I am trying to calculate a contour integration of the form
$$
\frac{1}{2\pi i}\oint\limits_c f(z)\: dz
$$
numerically. I know the integral is the same as the sum over all the residues of the function on the poles within the contour $c$
$$
\frac{1}{2\pi i} \oint\limits_c f(z)\: dz = \sum_{z \in I} Res(f(z),z)
$$
$I$ is the set of poles within the contour $c$.
For simple poles, the residues can be calculated in a fairly simple manner like given in the answer, but for higher-order poles, this becomes very hard numerically as it involves higher-order
derivatives of $z$ (is there any other simple way without derivatives?) and calculating the contour integration directly rather seems like less of a daunting task to do. For example, say
$$
f(z) = 1/z
$$
The pole is at $z=0$ with residue $1$. So $\frac{1}{2\pi i} \oint\limits_c f(z)\: dz = 1$.

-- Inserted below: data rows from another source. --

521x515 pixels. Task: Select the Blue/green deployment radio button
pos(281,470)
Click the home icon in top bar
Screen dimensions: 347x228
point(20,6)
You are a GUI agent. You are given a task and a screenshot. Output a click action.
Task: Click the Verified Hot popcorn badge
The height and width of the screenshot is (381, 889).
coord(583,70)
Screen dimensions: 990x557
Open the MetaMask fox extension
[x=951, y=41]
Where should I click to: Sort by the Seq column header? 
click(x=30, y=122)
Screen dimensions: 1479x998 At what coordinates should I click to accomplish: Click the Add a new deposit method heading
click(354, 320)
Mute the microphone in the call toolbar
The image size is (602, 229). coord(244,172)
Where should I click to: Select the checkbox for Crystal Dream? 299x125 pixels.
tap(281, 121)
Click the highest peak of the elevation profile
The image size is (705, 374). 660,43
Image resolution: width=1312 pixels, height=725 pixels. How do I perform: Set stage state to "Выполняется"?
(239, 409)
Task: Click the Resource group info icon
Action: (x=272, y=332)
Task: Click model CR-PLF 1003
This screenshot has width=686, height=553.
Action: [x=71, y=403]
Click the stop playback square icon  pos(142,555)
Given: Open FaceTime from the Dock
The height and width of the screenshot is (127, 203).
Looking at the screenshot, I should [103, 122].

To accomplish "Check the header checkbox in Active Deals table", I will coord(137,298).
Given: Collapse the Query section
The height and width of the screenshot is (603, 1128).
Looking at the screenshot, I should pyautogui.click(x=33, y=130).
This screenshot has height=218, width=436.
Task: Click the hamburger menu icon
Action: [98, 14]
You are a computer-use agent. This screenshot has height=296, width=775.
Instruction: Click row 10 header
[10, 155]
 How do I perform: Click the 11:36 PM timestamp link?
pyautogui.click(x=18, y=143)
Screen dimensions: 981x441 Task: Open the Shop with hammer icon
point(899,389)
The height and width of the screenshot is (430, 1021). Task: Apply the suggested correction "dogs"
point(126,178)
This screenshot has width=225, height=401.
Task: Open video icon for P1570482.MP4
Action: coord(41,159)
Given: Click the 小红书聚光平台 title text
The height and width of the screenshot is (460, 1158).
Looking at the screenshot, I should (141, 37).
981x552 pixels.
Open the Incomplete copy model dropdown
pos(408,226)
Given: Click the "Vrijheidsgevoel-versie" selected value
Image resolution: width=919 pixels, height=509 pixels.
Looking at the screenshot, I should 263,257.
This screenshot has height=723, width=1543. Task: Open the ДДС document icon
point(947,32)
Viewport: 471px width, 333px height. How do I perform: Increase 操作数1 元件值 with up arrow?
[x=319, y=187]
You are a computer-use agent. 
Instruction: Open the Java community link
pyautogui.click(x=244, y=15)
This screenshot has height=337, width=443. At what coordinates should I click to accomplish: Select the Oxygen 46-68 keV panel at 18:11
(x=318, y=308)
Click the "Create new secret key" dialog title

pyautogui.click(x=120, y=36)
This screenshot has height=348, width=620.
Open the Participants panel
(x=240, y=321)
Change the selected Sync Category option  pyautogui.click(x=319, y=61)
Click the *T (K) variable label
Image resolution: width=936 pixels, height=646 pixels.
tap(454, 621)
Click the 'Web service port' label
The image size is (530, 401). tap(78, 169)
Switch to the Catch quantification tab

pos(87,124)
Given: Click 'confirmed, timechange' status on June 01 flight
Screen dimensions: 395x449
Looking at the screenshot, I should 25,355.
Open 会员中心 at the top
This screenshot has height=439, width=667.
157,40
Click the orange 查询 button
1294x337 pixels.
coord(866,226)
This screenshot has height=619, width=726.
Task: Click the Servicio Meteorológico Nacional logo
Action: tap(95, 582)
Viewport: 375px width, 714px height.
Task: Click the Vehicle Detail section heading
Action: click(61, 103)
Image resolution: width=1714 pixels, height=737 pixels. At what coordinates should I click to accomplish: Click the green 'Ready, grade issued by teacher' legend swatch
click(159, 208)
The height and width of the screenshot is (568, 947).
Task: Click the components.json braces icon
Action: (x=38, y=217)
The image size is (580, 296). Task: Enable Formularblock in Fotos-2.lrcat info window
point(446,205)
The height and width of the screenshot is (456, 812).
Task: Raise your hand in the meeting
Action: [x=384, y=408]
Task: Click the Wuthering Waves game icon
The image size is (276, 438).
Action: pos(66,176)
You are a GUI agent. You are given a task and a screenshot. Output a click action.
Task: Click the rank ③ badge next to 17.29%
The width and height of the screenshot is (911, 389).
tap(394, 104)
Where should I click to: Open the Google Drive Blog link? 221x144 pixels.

I am choosing a dimond shaped contour centered at the origin like this,
And doing numerical integration in Mathematica
NIntegrate[1/(2 Pi I) 1/z, {z, 1, I, -1, -I , 1}]
The result is $ 0.9999999999999979 – i\: 2.7755575615628914\times 10^{-17} \approx 1 $ as expected.
Till now everything is fine, the numerical result matches up to the analytical result up to machine precision.
Now, I am trying to do the same but using summation on the contour. I am approximating the contour integral as
$$
\frac{1}{2\pi i} \oint\limits_c f(z)\: dz \approx \frac{dz}{2 \pi i}\sum_{z \in c} f(z)
$$
I am parametrizing the curve as $p(t)$ as $t$ goes from $0 \to 1$ the contour is traversed once.
$$
p(t) =
\begin{cases}
1-4t+i\:4t &\mbox{ } 0 \leq t \leq \frac{1}{4} \\
1-4t+i\:(2-4t) &\mbox{ } \frac{1}{4} \leq t \leq \frac{1}{2} \\
4t-3+i\:(2-4t) &\mbox{ } \frac{1}{2} \leq t \leq \frac{3}{4} \\
4t-3+i\:(4t-4) &\mbox{ } \frac{3}{4} \leq t \leq 1
\end{cases}
$$
The summation is
$$
\frac{dz}{2 \pi i} \sum_{t=0}^{1} f(p(t)) =
\frac{dz}{2 \pi i} \sum_{t=0}^{1} \frac{1}{p(t)}
$$
path[t_] = Piecewise[{{{1 - 4*t, 4*t}, 0 <= t <= 1/4}, {{1 - 4*t, 2 - 4*t},
1/4 <= t <= 1/2}, {{-3 + 4*t, 2 - 4*t}, 1/2 <= t <= 3/4},
{{-3 + 4*t, -4 + 4*t}, 3/4 <= t <= 1}}, 0]
dz = 0.0001;
data = Sum[
zi = #[[1]] + I #[[2]] &@path[t];
dz*1/(2 Pi I) 1/zi
, {t, 0, 1, dz}]
the path function is the aforementioned $p(t)$
And the result in this case is $-6.009953532397927\times 10^{-18} – i \: 0.00001591549430919666 $. As I make dz even smaller the result doesn't improve much. This way off from the actual calculation. The numerical integration does much more than a vanilla sum, but as the spacing decreases, I would think the results would match.
NIntegrate in Mathematica by default uses some adaptive non-uniform sampling algorithm that samples the function at certain points and does a recursive bisection followed by a summation around that point until convergence up to certain decimal order is achieved.
Why are the results so much different?
Best Answer
Let $\gamma: [0, 1] \to \Bbb C$ be a parametrization of the contour $c$. For a “sufficiently fine” partition $0 = t_0 < t_1 < \cdots < t_n = 1$ we have $$ \int_c f(z) \, dz = \int_0^1 f(\gamma(z)) \gamma'(z) \, dz \approx \sum_{j=1}^{n} f(\gamma(t_j)) \gamma'(t_j)(t_j - t_{j-1}) \\ \approx \sum_{j=1}^{n} f(z_j) (z_j - z_{j-1}) $$ where $z_j = \gamma(t_j)$. In particular, the “increments” $z_j - z_{j-1}$ are not constant along the curve.